A Beyrouth-Ouest, dans le quartier de Barbour, à 90% sunnite, Hassan, milicien du parti chiite Amal, monte la garde depuis l’ancienne maison de Nabih Berri. Il nie avoir lancé une nouvelle guerre confessionnelle en prenant les armes contre le parti sunnite de Hariri. Pour lui, les partis de la «résistance», Amal et Hezbollah, ne sont pas chiites, mais une coalition multiconfessionnelle dirigée contre Israël. «Ici, beaucoup de sunnites nous soutiennent, venez voir.» Mais la visite guidée chez des sunnites prétendument pro-Hezbollah en dit long sur les pressions exercées sur eux par les miliciens chiites. Seule une petite fille ose confesser sa tristesse : «Mes parents m’ont appris à haïr Israël, pas mes propres frères.» Son père, lui, ne croit pas à la guerre civile : «Les communautés sont trop mélangées, ce sont les politiciens qui parlent des chiites et des sunnites, mais nous sommes tous des Libanais !»Tristes réminiscences. Ces professions de foi patriotiques rappellent celles des Irakiens qui s’indignaient quand on leur demandait leur confession, à la veille de la guerre civile.
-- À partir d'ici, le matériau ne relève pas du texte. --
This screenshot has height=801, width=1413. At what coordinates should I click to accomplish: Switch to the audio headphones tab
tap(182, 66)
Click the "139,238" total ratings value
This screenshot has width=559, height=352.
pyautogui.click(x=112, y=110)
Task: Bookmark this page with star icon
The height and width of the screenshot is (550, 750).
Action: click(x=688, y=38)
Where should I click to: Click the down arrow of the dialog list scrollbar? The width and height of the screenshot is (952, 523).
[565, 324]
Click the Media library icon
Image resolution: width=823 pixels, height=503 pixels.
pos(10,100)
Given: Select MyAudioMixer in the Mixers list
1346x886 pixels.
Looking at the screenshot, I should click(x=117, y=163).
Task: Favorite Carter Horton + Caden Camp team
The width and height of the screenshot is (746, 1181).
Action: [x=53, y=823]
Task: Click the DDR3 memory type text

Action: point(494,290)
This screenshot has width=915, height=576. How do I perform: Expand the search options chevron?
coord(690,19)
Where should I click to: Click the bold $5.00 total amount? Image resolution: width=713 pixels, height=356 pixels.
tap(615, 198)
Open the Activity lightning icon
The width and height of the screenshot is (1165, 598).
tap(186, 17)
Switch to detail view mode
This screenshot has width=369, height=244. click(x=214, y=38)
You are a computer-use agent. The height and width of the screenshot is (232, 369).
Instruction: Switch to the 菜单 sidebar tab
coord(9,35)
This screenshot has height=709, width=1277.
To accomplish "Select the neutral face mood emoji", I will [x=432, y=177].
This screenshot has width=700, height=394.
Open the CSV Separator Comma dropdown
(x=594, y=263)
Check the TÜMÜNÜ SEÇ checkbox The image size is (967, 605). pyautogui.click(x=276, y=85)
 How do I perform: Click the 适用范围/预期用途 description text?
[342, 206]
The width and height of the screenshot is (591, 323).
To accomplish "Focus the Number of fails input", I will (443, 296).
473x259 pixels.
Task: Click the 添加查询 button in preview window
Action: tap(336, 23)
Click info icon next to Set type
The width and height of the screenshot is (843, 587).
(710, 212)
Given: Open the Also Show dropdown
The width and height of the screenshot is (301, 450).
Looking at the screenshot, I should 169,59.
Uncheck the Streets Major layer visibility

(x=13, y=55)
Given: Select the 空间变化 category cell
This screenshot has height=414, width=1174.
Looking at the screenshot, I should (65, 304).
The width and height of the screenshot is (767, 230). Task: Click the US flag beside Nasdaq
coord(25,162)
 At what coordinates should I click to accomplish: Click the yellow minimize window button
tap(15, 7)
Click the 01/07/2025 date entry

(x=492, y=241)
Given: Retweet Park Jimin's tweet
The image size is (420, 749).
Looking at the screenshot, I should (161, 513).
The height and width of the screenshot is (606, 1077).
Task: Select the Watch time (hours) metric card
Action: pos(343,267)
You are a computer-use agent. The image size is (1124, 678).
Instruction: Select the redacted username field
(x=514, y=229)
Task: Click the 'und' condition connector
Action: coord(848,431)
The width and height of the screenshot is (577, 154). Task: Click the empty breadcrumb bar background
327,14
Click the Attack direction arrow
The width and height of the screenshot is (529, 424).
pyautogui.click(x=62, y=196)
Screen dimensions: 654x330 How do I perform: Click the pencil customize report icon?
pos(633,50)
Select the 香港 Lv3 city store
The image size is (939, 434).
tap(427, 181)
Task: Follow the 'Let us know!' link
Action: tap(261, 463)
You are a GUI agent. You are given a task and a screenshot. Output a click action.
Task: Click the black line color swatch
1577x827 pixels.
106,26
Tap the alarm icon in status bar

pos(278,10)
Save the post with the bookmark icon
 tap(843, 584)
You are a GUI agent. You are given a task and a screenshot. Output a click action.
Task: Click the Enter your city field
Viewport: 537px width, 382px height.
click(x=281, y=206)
Dans la maison d’à côté, des chiites du Hezbollah prient autour de la photo de leur fils, Hassan Ali, mort à Bint Jbeil, au sud du pays, pendant la guerre avec Israël en juillet 2006. Culte du secret oblige, ce n’est que lorsqu’ils ont eu connaissance de sa mort que ses parents ont appris qu’il était dans l’armée du parti de Dieu. La famille dit sa détestation des Hariri, des «Saoudiens milliardaires». Mais c’est le ressentiment social, bien plus que la question religieuse, qui nourrit leur animosité. Ils ne reconnaissent pas le gouvernement libanais. Pour eux, le Sayyed Nasrallah (descendant du Prophète) est le vrai chef de l’Etat.

Soudain, un employé de l’Electricité du Liban sonne à leur porte pour faire payer sa facture. Il est jeté dehors sans autre cérémonie : «De quel droit ils nous demandent de l’argent, à nous, des pauvres gens, alors que le Hezbollah, lui, nous verse un salaire depuis la mort de notre fils ?» Pour eux, ce fonctionnaire ne peut être qu’un agent de l’autre camp…

A Achrafié, quartier chrétien de Beyrouth, si la vie reprend doucement aux terrasses des cafés, tout le monde ne parle que de «la situation». Et du rôle de la communauté internationale. «Le problème, c’est que nous n’avons plus de recours. Tout le monde, à l’intérieur du pays comme à l’extérieur, est lié aux partis libanais. L’Occident et l’Arabie Saoudite soutiennent Hariri, l’Iran et la Syrie sont derrière le Hezbollah. Qui, alors, peut jouer le rôle d’arbitre ?», soupire une journaliste. Un homme politique de la majorité ressasse son ressentiment contre la France. «Ils ont voulu Munich : ils l’ont ! Aujourd’hui, l’Iran contrôle le pays. Téhéran a restauré sa «frontière» avec Israël qui avait été détruite au cours de la guerre de 2006. Bravo la communauté internationale !»

Dans l’entourage de Nabih Berri, le président du Parlement, dont le parti Amal a soutenu le coup de force amorcé le 7 mai, on reconnaît avoir été dépassé par la base et n’être pas totalement d’accord avec le chef du Hezbollah. Mais on accuse avant tout le gouvernement d’avoir commis une faute impardonnable : «Dans un pays multiconfessionnel comme le Liban, bon ou mauvais, on ne renvoie pas le chef de la sécurité de l’aéroport, un chiite, sans négociations avec les communautés religieuses !» En 1975, ce sont de telles décisions risquées à l’époque, le désarmement des groupes palestiniens qui avaient fourni un prétexte à une riposte démesurée. Le Liban avait alors sombré dans la guerre civile.